The rapid closure mechanism of the invention meets these particular constraints and consequently has a specific configuration, which is suited to the above-mentioned, particularly kinetic, constraints.

The components of the invention participating in the rapid closure function consist of a cam driven by the hand operating lever, arranged free to rotate through a limited range relative to the latter, and of a finger, which is fixedly attached to the movable electrical contact, the positioning of which relative to the cam and the movable electrical contact respectively is such that the finger and the cam enter into contact when the fixed and movable electrical contacts are spaced by a predetermined residual distance, the cam having an outer surface along which the finger slides when the rotation of the hand lever takes place, of such length and shape that the finger remains locked in rotation during a fraction of rotation of the hand lever less than its residual travel to reach its stable position of closure of the contacts.

The contact support for its part continues its travel, while the contact spring accumulates energy, which it releases rapidly when the cam/finger contact stops, in the final portion of the travel of the hand lever. The cam can then pursue its rotation relative to the hand lever, the angular range being limited by a stop of the hand lever, an elastic element being interposed between the cam and this stop.

Functionally, the relative positioning of the finger and of the cam, their respective shapes and, in particular, the length of the outer surface of the cam, only permit locking of the movable electrical contact or contacts to be obtained.

The possibility for the cam of a residual rotation relative to the hand lever in particular permits absorption of contact wear and also plays a role in their opening.

The same is true of the elastic element which is interposed between the stop and the cam when the latter comes into the proximity of the former, permitting retraction of the cam on opening of the contacts, and preventing failure of rapid closure on their closure.

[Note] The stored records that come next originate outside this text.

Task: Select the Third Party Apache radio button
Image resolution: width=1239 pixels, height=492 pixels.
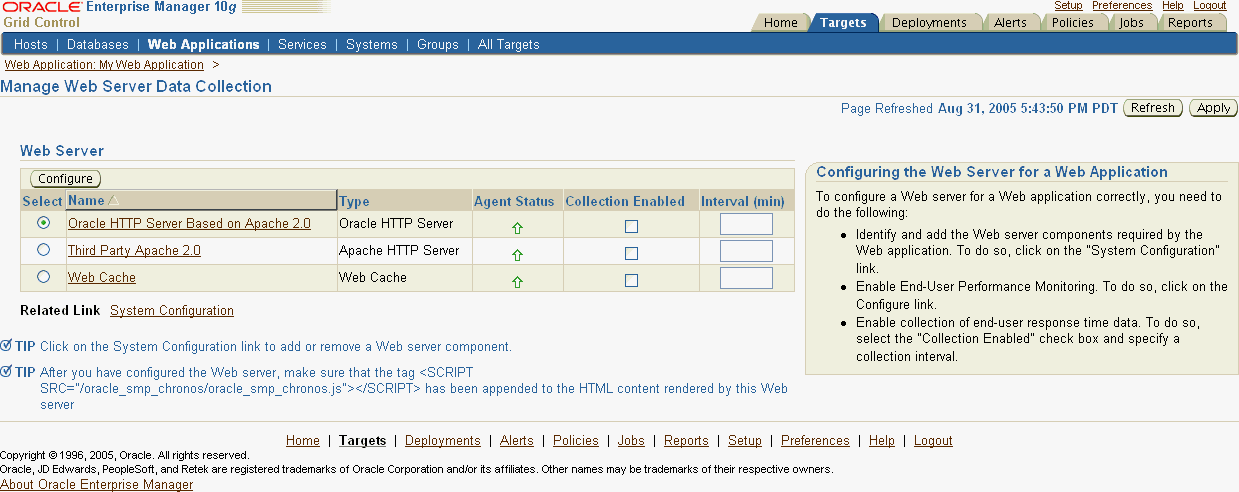Action: click(43, 250)
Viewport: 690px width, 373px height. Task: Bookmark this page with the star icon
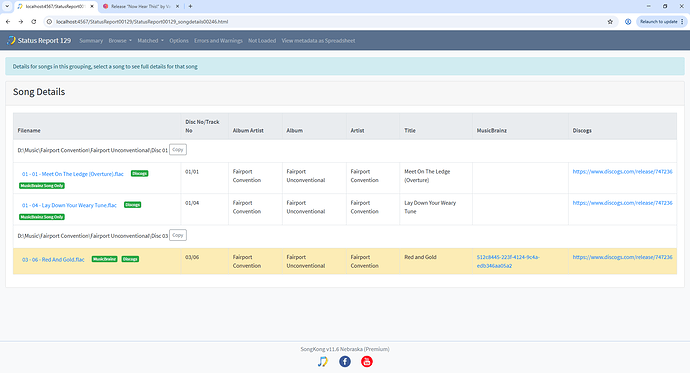point(610,22)
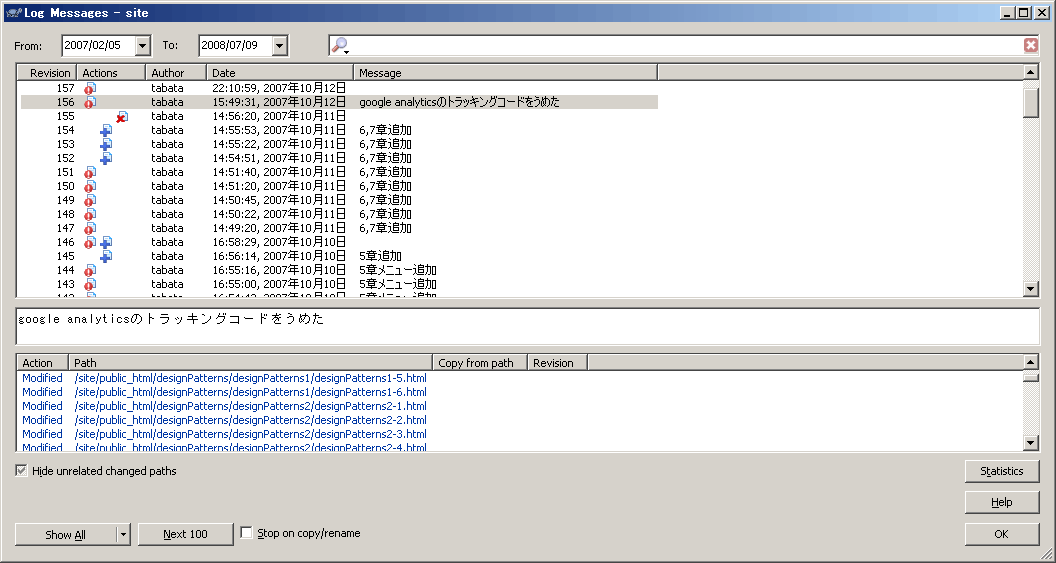
Task: Click the added action icon in revision 145
Action: [106, 257]
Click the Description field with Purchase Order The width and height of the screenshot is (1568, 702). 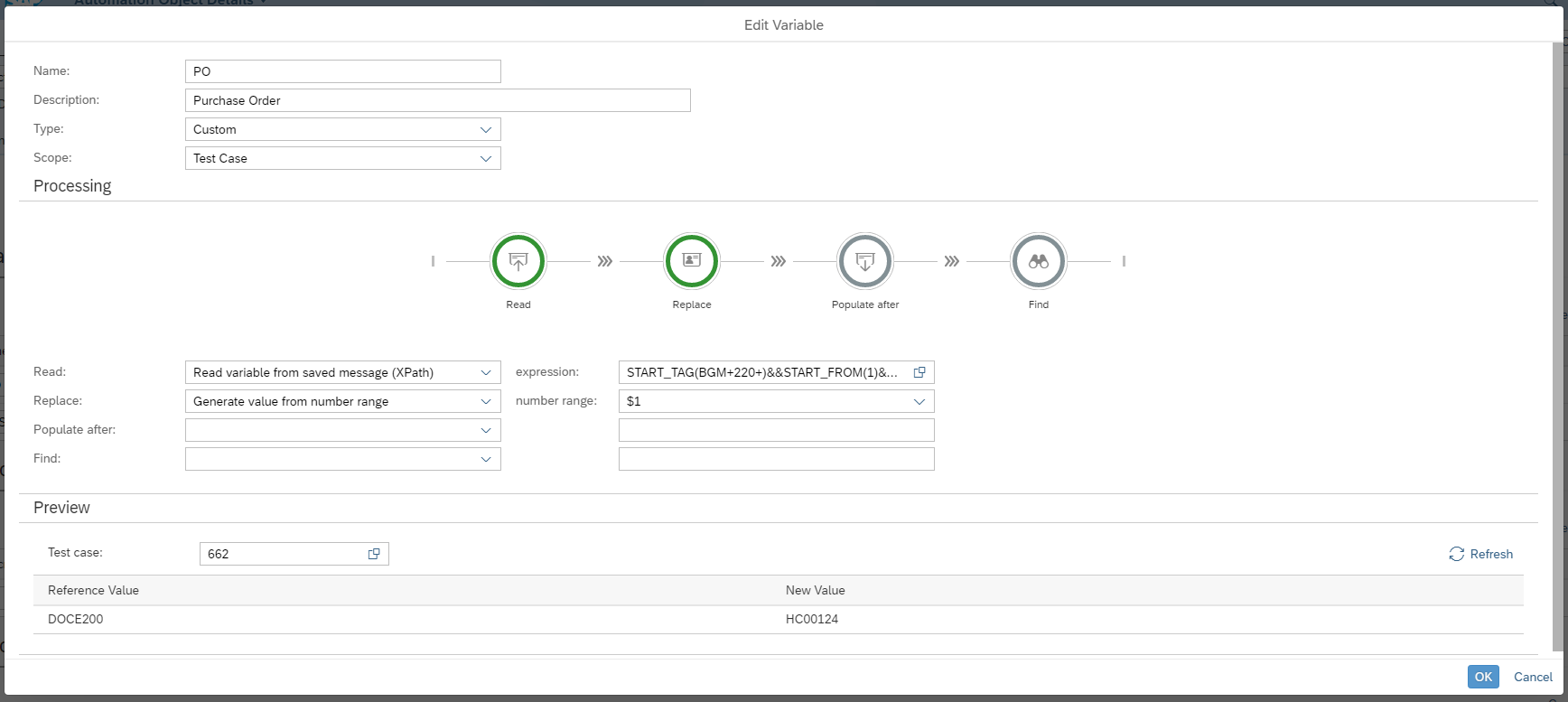[438, 100]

More precisely, the cam includes a barrel of hollow cylindrical form turning about a central spindle fitted to the center of a drum provided with a radial lever and forming the hand lever, the drum including an aperture arranged substantially opposite the lever and permitting the passage of a radial projection of the cam extending from the barrel, the free end of which broadens and includes an outer surface coaxial with the cylindrical surface of the barrel, the edges of the aperture parallel with the generatrix of the drum forming the stops between which the cam is free to rotate.

This cam, quite simply added to an already existing hand lever and lock structure, can in the same manner be removed if the rapid closure function is not required.

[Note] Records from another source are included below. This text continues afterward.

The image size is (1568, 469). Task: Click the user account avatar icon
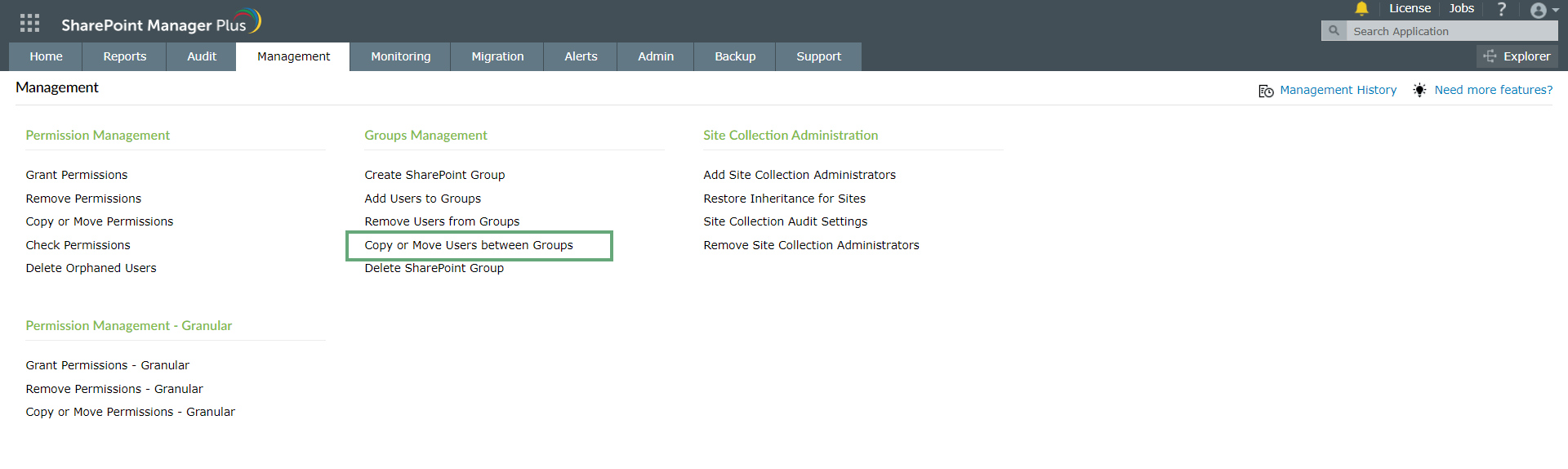tap(1538, 11)
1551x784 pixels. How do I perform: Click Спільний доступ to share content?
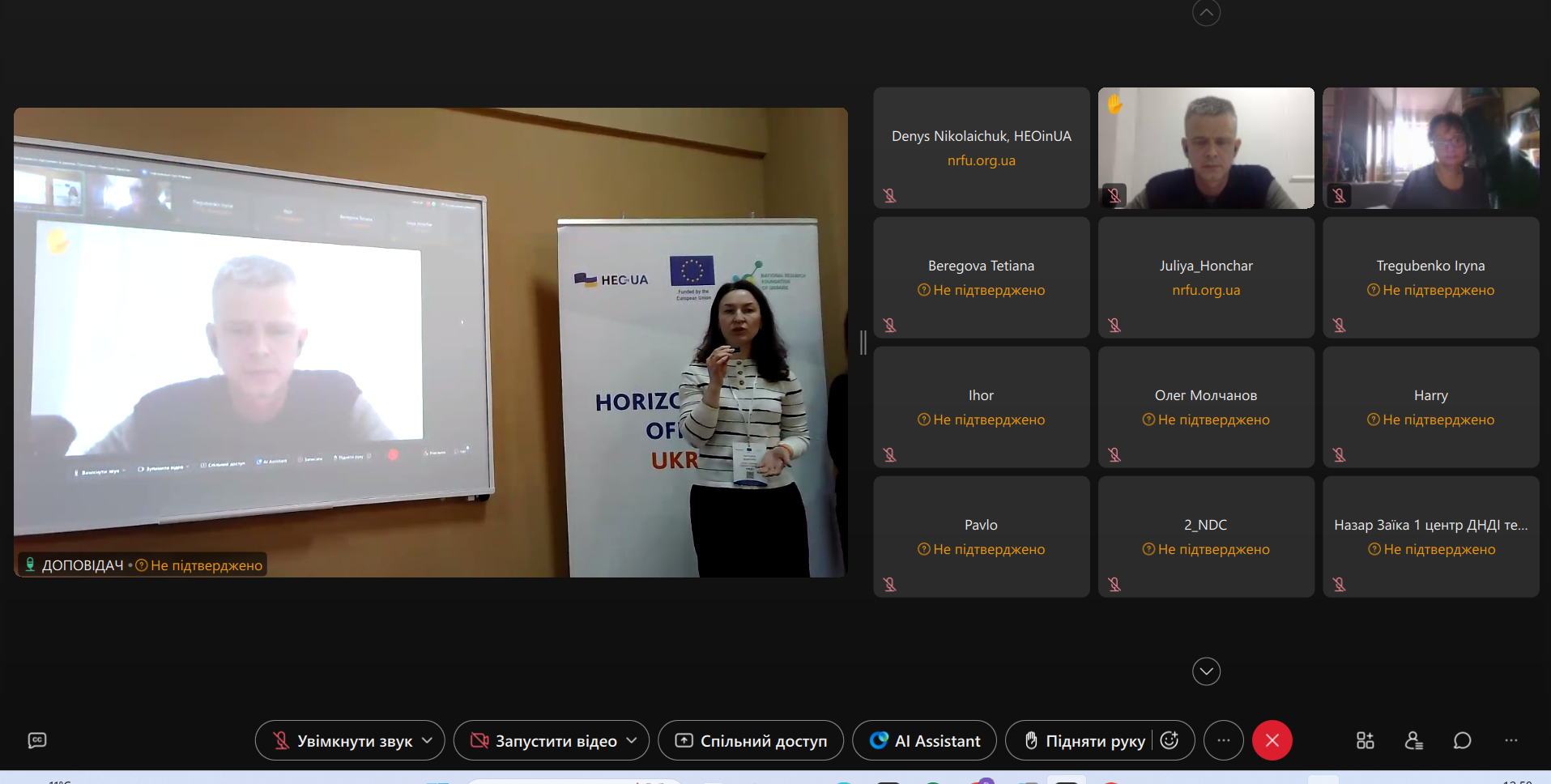point(751,740)
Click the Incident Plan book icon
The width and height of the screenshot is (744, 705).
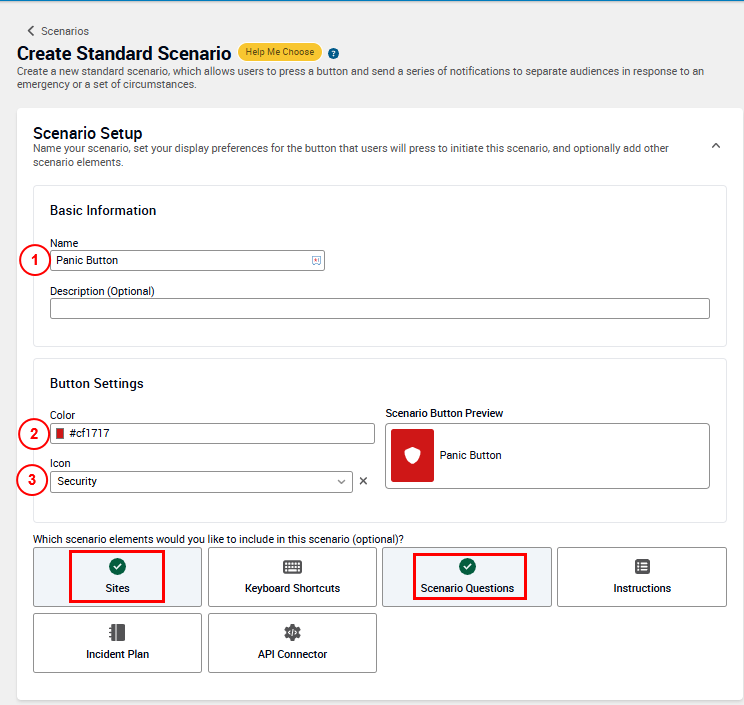pos(117,633)
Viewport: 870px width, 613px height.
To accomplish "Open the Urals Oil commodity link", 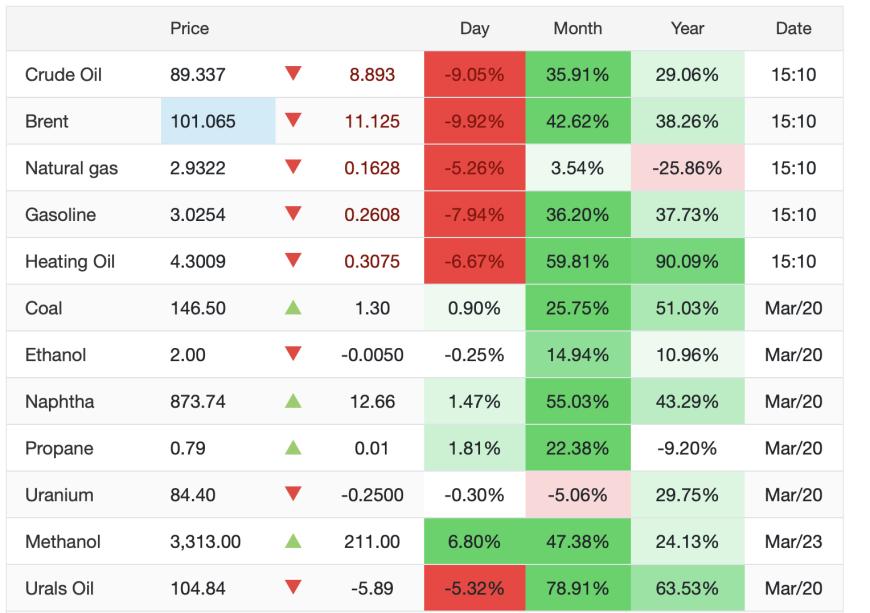I will pyautogui.click(x=59, y=588).
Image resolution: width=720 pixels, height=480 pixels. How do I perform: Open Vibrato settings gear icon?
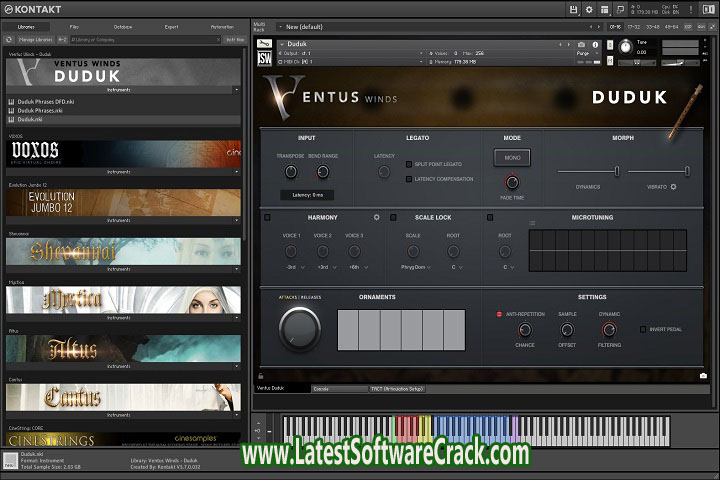tap(673, 186)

Preferably, the elastic element consists of a leg fixed to the outer surface of the barrel and diverging progressively from it in the direction of its free end, and placed on the side of the cam entering firstly into contact with the finger on closure of the contacts.

This configuration does indeed render the final portion of relative rotation of the cam relatively to the hand operating lever, in the direction of closure of the contacts, elastic. As will be seen in more detail below, this proves necessary to retract the cam on opening of the contacts.

In this case, in fact, as mentioned above, the end of the finger is in the theoretical trajectory assumed by the cam on the opening movement and is able to form an obstacle to the return movement. If this possibility of retraction did not exist, there would therefore be a forced engagement between these two components, risking damaging the system, or at least causing with time wear incompatible with the function to be fulfilled.

Again preferably, the finger, which is fixedly attached to the movable electrical contact is situated between the latter and the hand operating lever and is formed by overmolding the conductive movable electrical contact with an insulating material.

When the rapid closure mechanism is used in a neutral phase product, there is not therefore an insulation problem in the zone of rapid closure, managed in the circumstances by a single cam, and which imposes a certain closeness between the mobile equipments.

In such a neutral phase apparatus, the cam is identical to that of a single phase product, the uter surface of the cam intended to enter into contact with the finger of each movable electrical contact being formed with a sufficient width to cooperate with two fingers simultaneously, ensuring simultaneous tripping of the two phase and neutral movable electrical contacts.

The differences between a single pole apparatus and a neutral phase apparatus are moreover minor, in terms of structure of the mechanism for rapid closure of the contacts. This is a further advantage of the product, in particular in terms of manufacture and lowering production costs.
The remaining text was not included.